D'une façon générale, les échanges symboliques désignent tous les échanges ayant une valeur autre que simplement économique. Leur finalité n'est plus la possession des choses mais la communication et la compréhension entre les êtres.

Justement le langage est la principale fonction humaine de communication, il est donc la base des échanges sociaux. Rappelons un certain nombre de distinctions.

La faculté du langage est universelle, c'est-à-dire que tout être humain en est pourvu - quand bien même cette fonction serait inhibée, retardée, par quelque handicap mental ou physique. Elle est également spécifique : le langage humain ne ressemble pas aux langages animaliers, essentiellement parce qu'il utilise un système complexe de signes, la langue, laquelle par sa double articulation à la fois phonétique et sémantique permet un nombre quasiment infini de combinaisons. La parole de son côté est l'usage toujours singulier d'une langue, et la mise en œuvre subjective de la faculté du langage. "Subjective" au sens fort du terme, car l'homme exprime tout son être par l'intermédiaire du langage. Mais s'exprimer n'a de sens que vis-à-vis d'un interlocuteur : c'est pourquoi la finalité du langage est avant tout la communication, l'échange.

Toute interlocution suppose a minima les quatre éléments suivants, suivant la théorie de Jakobson : un émetteur (ou destinateur), un récepteur (ou destinataire), et un message transmis élaboré au moyen d'un code (la langue).

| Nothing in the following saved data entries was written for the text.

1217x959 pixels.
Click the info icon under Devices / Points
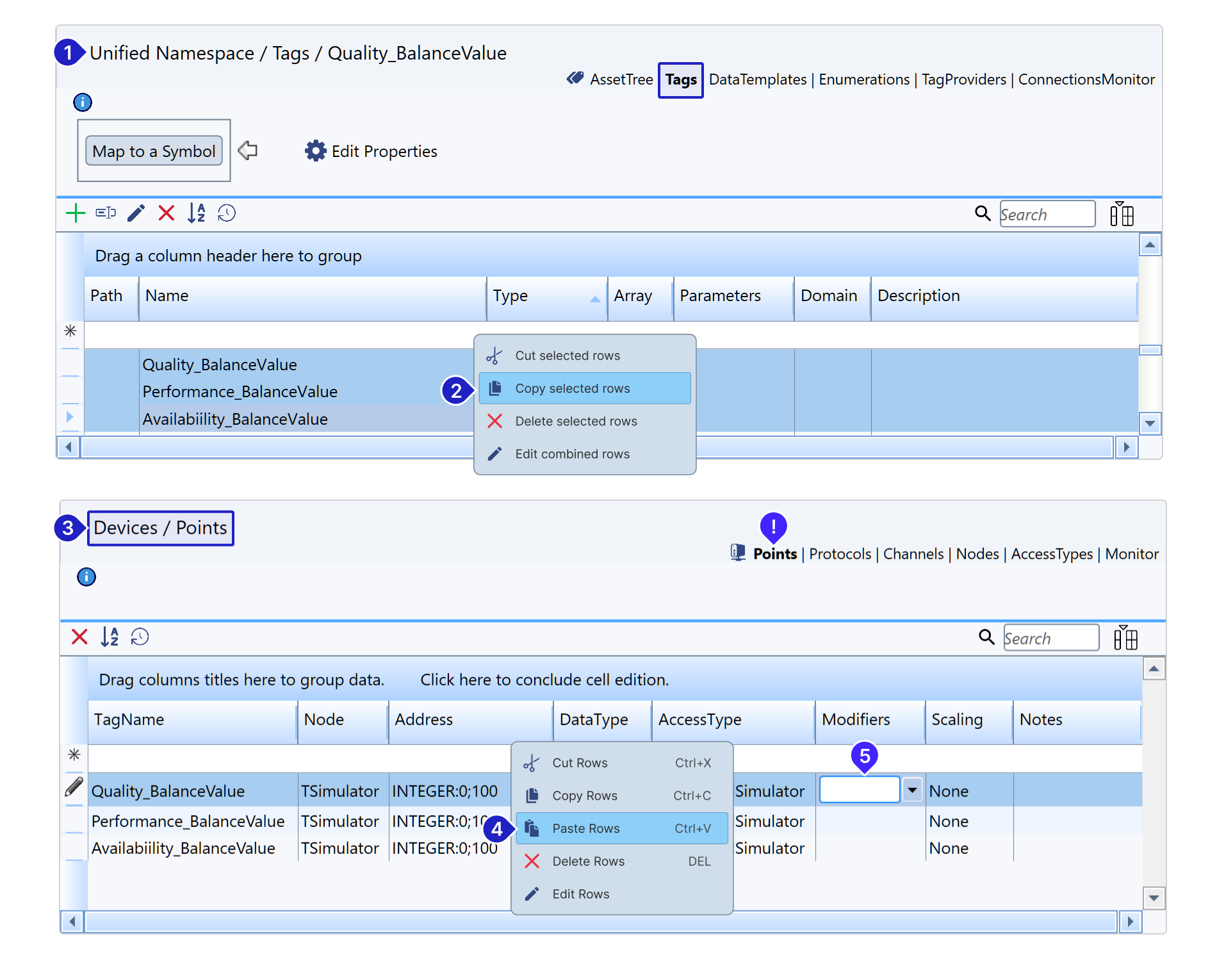click(x=86, y=577)
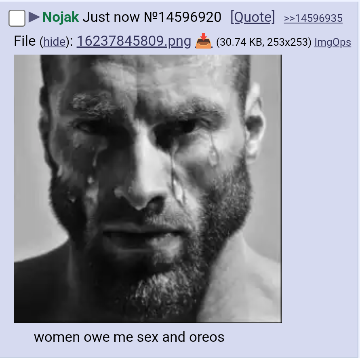Click the poster name Nojak
360x358 pixels.
point(61,17)
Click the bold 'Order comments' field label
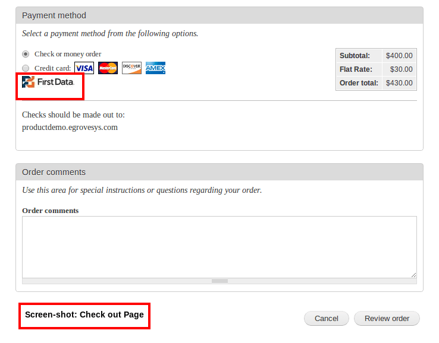 [x=50, y=211]
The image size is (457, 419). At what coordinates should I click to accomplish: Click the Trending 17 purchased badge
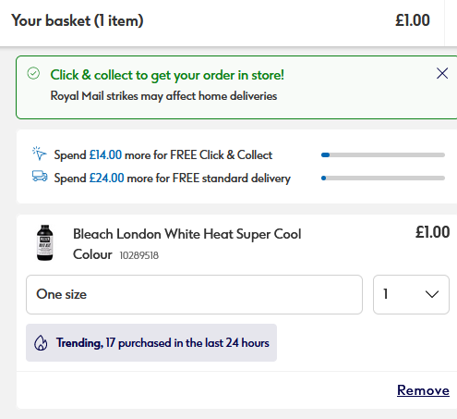pos(151,342)
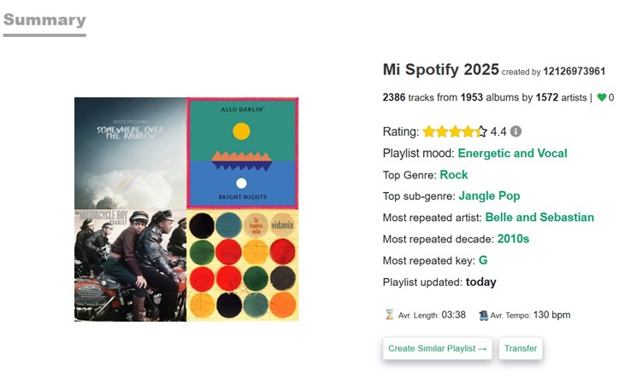The height and width of the screenshot is (378, 630).
Task: Click the hourglass average length icon
Action: 389,315
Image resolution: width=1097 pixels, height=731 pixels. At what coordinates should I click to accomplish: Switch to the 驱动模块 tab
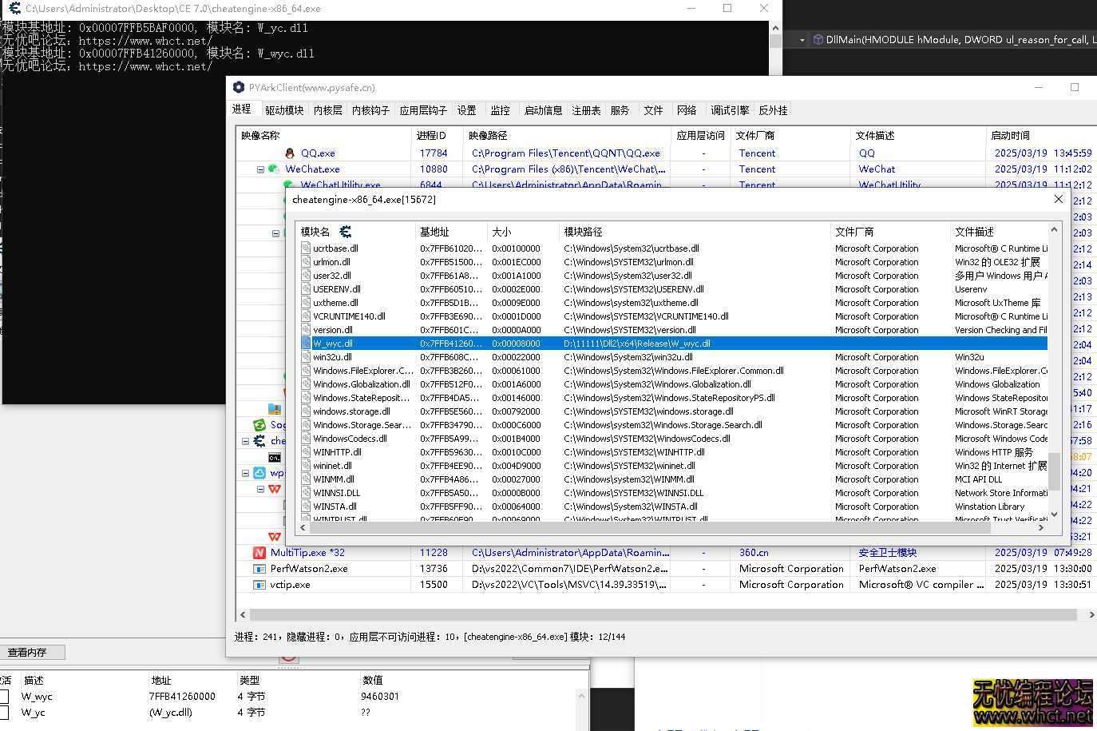(284, 110)
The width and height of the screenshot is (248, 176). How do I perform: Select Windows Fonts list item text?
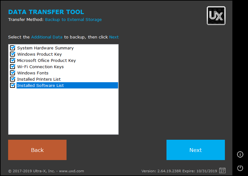click(33, 73)
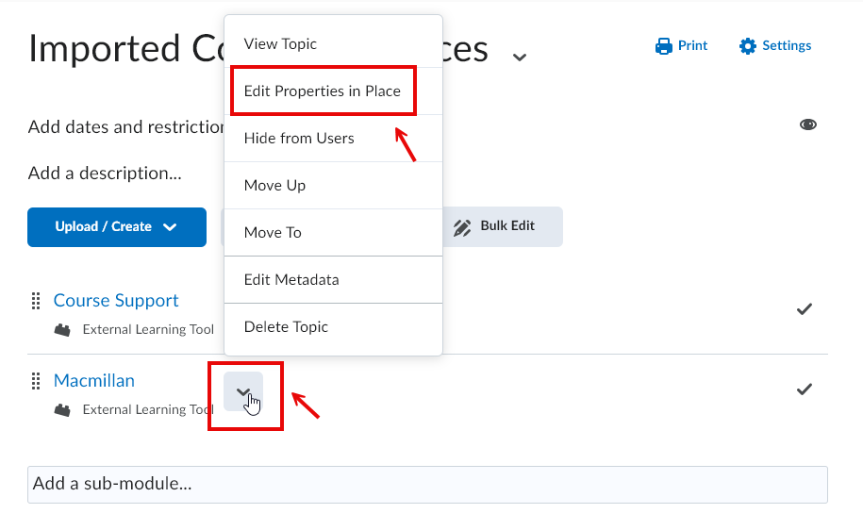The image size is (863, 530).
Task: Click the Add a sub-module field
Action: pyautogui.click(x=426, y=484)
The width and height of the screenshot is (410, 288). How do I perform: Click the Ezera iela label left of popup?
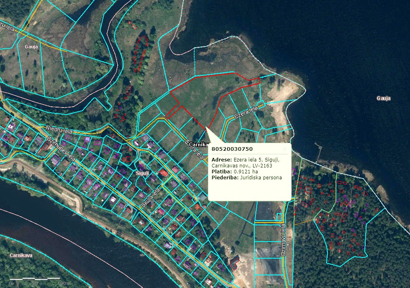click(195, 149)
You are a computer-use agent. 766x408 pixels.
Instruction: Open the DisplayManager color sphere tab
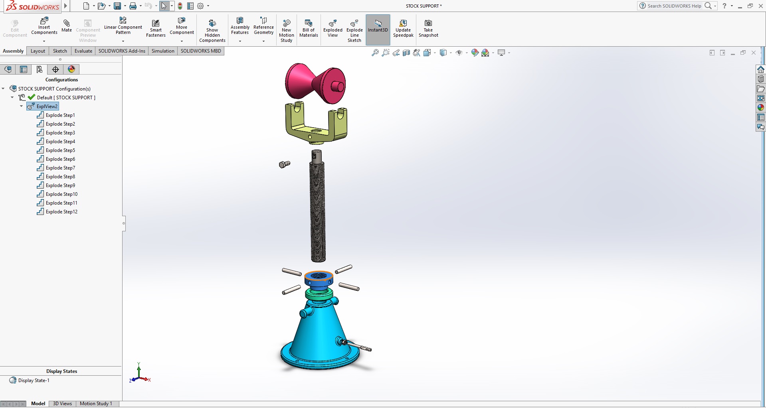click(71, 69)
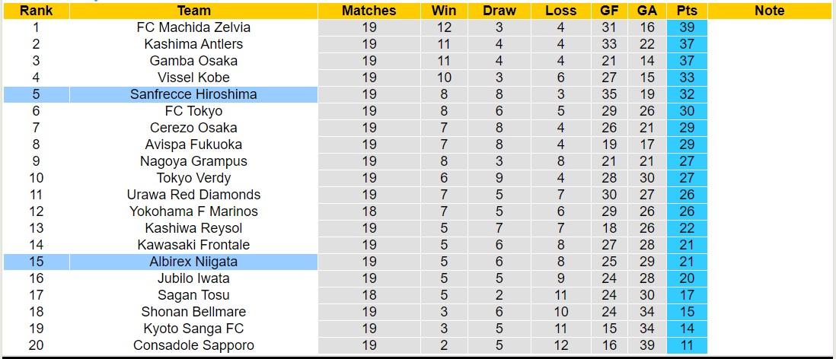
Task: Select the Vissel Kobe team name
Action: click(x=193, y=78)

Enfin rappelons que toute communication est un acte. Un acte est toujours une transformation de la réalité, tout acte a des conséquences réelles. Donc, parler est un acte. C'est la dimension "performative" du langage (de l'anglais to perform, accomplir). Par exemple si je dis "la séance est ouverte", c'est ma parole précisément qui ouvre la séance.

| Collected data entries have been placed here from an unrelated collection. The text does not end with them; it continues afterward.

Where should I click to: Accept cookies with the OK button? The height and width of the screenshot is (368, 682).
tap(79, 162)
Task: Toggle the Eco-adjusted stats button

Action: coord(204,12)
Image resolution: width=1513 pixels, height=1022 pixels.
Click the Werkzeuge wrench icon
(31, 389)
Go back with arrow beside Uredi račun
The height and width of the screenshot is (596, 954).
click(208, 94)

Les échanges économiques (premières notions)

 


1) Origines de l'économie

L'échange économique est présenté depuis les Grecs comme une nécessité vitale. Platon montre qu'aucun homme ne pouvant se suffire, seule la coopération permet d'assurer la survie.

Très tôt (avec Aristote) la distinction entre "valeur d'usage" et "valeur d'échange" est établie. Un objet a toujours une double valeur. Aristote écrit : "une chaussure sert soit à chausser soit à être échangée". Dans le premier cas l'objet prend sa valeur en fonction de son usage et de l'importance de son usage (l'eau, par exemple, a une très grande valeur d'usage). La valeur d'échange, elle, dépend de plusieurs facteurs comme sa rareté, le coût de son extraction ou de sa production (par exemple l'or a une forte valeur d'échange pour ces deux raisons - on peut y ajouter une forte valeur symbolique, pour sa beauté, son brillant, etc.)

Il existe une forme d'échange simple où les objets échangés sont considérés prioritairement selon leur valeur d'usage : c'est le troc. Seule l'utilité concrète semble prise en compte. Ce type d'échange était courant dans ce qu'on appelle les "économies de subsistance", c'est-à-dire les sociétés ne visant aucune expansion ou développement. Cela ne signifie pas que ce type d'échange était dénué de toute valeur symbolique : les anthropologues (Mauss notamment) insistent sur la pratique du don/contre-don qui, outre ses aspects pratiques, correspondait bien à une forme d'échange symbolique, tout à fait déterminant pour l'intégration sociale et même pour l'instauration des hiérarchies.